== Listed entries ==
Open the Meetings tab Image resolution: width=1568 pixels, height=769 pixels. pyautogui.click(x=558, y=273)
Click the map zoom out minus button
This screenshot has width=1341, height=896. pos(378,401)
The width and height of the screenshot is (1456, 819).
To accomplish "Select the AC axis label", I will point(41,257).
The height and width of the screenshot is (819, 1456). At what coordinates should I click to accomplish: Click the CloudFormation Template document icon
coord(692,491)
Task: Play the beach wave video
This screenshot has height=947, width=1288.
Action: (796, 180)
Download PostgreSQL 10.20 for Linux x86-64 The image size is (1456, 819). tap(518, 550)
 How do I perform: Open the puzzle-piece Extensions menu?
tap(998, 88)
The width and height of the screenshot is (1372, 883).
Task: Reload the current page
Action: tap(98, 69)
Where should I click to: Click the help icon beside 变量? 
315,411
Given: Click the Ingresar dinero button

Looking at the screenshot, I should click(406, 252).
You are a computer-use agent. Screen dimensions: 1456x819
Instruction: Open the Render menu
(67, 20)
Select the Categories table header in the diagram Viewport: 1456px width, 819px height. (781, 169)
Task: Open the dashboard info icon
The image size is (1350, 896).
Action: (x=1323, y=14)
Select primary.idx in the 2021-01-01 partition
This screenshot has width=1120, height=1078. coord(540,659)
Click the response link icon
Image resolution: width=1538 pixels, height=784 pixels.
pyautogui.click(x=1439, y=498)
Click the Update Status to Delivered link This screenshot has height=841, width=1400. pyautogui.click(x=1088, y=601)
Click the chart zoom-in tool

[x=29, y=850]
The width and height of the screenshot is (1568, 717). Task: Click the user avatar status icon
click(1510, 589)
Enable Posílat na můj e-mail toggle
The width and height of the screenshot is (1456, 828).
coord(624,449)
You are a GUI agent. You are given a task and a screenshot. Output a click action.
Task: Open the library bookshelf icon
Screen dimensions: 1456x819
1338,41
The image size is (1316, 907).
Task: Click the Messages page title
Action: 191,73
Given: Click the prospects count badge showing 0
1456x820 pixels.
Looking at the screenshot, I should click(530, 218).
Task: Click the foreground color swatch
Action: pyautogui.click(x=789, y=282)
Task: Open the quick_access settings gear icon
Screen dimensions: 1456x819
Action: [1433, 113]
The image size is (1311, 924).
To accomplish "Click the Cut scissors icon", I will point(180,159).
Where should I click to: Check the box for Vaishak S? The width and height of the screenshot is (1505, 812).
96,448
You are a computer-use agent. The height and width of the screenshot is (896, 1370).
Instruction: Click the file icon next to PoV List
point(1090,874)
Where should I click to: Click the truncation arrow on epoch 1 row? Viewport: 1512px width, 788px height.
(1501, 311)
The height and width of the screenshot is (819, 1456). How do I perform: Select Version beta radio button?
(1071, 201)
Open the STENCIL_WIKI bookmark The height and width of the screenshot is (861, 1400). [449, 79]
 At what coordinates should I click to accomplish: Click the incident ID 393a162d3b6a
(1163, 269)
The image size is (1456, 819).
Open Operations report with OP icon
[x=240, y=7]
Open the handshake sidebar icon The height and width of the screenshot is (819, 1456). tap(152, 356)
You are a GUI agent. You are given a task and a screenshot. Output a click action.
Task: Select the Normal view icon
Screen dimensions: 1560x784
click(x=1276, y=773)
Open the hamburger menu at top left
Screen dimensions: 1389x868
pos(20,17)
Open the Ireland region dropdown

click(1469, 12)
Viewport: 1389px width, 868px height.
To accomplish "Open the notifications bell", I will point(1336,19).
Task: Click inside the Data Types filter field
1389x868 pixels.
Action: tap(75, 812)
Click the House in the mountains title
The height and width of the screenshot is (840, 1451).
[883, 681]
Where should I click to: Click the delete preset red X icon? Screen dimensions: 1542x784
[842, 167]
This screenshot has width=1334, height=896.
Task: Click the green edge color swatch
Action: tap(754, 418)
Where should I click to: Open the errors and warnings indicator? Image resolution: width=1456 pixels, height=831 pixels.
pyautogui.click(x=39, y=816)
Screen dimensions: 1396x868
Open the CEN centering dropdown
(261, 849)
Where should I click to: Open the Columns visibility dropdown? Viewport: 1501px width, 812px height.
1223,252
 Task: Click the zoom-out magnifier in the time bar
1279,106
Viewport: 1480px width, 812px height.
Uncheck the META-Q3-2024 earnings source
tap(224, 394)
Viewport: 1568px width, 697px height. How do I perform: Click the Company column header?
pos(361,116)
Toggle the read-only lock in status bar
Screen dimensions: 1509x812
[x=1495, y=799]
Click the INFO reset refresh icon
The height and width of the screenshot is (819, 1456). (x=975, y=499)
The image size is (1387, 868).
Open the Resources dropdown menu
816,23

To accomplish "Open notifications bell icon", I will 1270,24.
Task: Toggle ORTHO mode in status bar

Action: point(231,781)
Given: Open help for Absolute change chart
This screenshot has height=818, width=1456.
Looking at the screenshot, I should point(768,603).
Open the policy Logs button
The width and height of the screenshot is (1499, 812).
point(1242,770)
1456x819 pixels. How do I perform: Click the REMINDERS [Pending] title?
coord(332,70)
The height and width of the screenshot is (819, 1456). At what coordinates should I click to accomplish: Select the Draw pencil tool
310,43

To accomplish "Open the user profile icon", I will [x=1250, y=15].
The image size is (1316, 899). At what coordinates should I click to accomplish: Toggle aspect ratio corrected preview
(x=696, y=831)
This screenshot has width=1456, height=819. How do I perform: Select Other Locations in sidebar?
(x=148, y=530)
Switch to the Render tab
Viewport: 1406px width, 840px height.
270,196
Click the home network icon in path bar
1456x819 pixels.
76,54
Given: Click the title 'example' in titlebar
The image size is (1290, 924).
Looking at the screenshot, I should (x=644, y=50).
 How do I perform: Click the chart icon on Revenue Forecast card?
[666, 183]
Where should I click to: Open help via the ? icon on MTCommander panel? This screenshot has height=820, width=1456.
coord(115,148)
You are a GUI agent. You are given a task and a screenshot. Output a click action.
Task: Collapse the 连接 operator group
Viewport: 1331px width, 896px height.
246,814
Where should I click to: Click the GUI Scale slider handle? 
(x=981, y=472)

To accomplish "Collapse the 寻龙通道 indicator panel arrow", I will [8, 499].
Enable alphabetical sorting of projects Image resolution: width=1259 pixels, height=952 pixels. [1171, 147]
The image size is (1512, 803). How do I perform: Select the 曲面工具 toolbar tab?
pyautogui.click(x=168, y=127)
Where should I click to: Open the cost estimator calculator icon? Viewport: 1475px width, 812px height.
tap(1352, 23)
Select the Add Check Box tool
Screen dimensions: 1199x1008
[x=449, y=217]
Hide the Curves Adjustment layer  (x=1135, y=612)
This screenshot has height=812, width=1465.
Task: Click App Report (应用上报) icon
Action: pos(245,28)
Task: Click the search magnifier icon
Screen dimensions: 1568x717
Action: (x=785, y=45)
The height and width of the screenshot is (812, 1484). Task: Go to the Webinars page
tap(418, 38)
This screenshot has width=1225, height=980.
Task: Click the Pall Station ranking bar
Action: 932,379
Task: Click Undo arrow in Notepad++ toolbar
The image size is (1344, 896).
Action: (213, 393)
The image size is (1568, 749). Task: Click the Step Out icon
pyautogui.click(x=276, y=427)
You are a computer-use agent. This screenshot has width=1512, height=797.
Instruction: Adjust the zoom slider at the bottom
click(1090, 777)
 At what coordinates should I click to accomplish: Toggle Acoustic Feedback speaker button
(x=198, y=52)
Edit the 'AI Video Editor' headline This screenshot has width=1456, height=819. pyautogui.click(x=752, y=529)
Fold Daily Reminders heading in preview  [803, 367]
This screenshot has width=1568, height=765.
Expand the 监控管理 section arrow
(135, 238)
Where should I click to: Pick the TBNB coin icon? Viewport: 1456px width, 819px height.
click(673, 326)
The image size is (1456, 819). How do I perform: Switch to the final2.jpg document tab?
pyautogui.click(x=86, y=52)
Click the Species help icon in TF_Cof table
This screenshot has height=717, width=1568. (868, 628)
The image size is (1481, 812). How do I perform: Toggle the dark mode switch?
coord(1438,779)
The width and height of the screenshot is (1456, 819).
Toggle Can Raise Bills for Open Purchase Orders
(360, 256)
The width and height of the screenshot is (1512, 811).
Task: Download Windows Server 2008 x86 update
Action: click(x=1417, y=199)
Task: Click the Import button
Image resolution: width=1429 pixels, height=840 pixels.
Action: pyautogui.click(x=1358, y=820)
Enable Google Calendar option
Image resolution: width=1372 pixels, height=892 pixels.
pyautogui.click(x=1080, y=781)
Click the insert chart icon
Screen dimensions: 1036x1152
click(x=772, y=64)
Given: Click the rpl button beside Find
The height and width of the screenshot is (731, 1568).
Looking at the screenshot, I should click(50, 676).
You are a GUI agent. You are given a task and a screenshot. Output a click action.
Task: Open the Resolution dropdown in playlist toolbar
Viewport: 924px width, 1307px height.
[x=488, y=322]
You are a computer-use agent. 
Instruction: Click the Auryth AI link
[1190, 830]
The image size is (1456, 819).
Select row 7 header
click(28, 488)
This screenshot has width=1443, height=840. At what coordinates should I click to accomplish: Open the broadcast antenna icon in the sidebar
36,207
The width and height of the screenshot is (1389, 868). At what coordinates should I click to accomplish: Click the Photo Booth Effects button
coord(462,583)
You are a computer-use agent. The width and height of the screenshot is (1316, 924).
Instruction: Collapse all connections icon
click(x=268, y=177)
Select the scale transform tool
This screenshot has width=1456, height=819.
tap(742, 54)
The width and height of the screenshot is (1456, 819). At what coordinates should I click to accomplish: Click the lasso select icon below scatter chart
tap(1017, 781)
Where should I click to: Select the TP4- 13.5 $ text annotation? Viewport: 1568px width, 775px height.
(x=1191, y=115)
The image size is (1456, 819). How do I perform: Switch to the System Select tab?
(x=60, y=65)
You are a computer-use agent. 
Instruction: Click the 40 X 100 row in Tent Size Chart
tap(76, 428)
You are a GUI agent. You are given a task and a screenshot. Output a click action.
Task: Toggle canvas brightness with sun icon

== Work item ==
Your answer must be one number: how many lines of the data contain "computer".

== Response to the exercise ==
6